Reverse pricing has the advantage that customers participate in the pricing pro-
cess, which is generally seen as positive, even if used for price discrimination –
i. e., asking different prices of different customers [3].
     Name Your Own Price is such a pricing mechanism which is often employed
in auctions, for instance, ebay’s make offer option. In contrast to established
physical goods, digital goods, such as data, can be sold multiple times because
of the low cost of reproduction. Thus, in order to avoid fierce price wars, it
is recommendable to adapt a data product to a customer’s preferences, which
can also be seen as a further benefit for customers. Although not discussing the
economic intuition behind it, Tang et al. suggested to use a Name Your Own
Price mechanism in the context of data marketplaces. In [10] they suggested to
adapt the completeness of XML data and in [11] they focused on the accuracy
of relational data based on a customer’s bid. Concretely, the provider advertises
a price and customers may suggest a price they are willing to pay. If the bid is
lower than the ask price, completeness or accuracy of the data product will be
lowered to match the offered price. Furthermore, the argument can be made that
the threshold can also be hidden from the buyer. In this case the profit increases
if the suggested price is higher than the requested price.


3   Discussion
The previously mentioned works focus on only one quality dimension. Therefore,
the question remains how this can be adapted to multiple quality criteria, which
has been extensively discussed in [8]. As a starting point we suggest to model
the distribution of discounts to different quality criteria as a multiple-choice
knapsack problem. Given 1) a set of quality criteria, 2) a function that creates
versions for all quality criteria, 3) a function that attributes the ask price to
these versions, and 4) customer as well as vendor preferences for certain quality
criteria, an optimal combination can be calculated even on commodity hardware
for a limited number of quality criteria such as those identified by Naumann [5].

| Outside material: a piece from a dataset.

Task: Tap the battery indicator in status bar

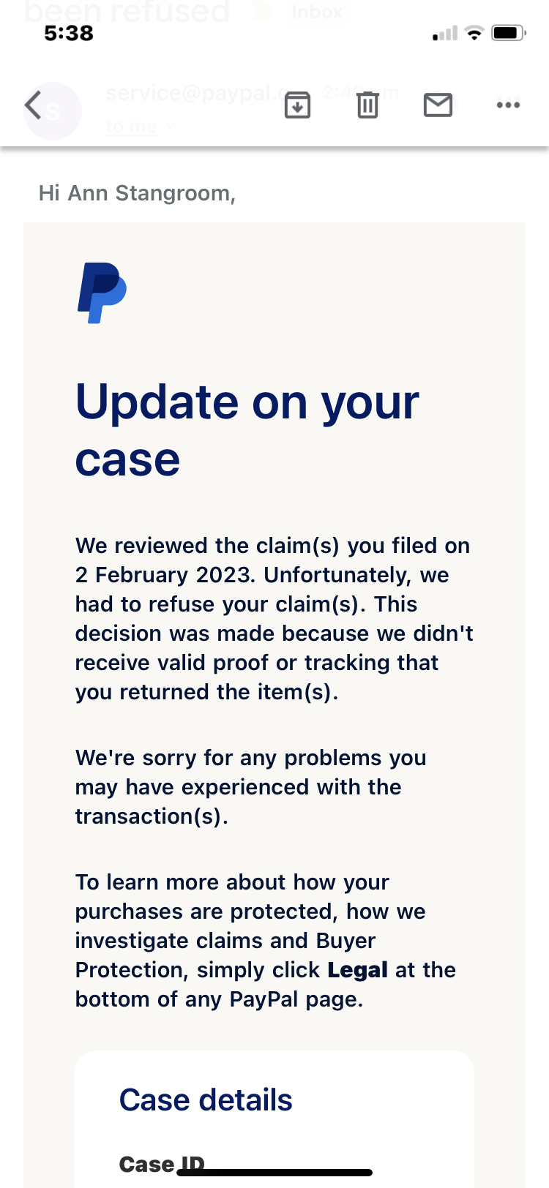Action: (508, 33)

    Having made these calculations, the quality of data products has to be ad-
justed to match a customer’s suggested price. However, at the moment it is not
quite clear what data quality dimensions are relevant in the context of big data
analysis applications. Thus, a number of questions arise. Consequently, this work
suggests to discuss the following questions:
 – What quality dimensions are relevant for big data applications?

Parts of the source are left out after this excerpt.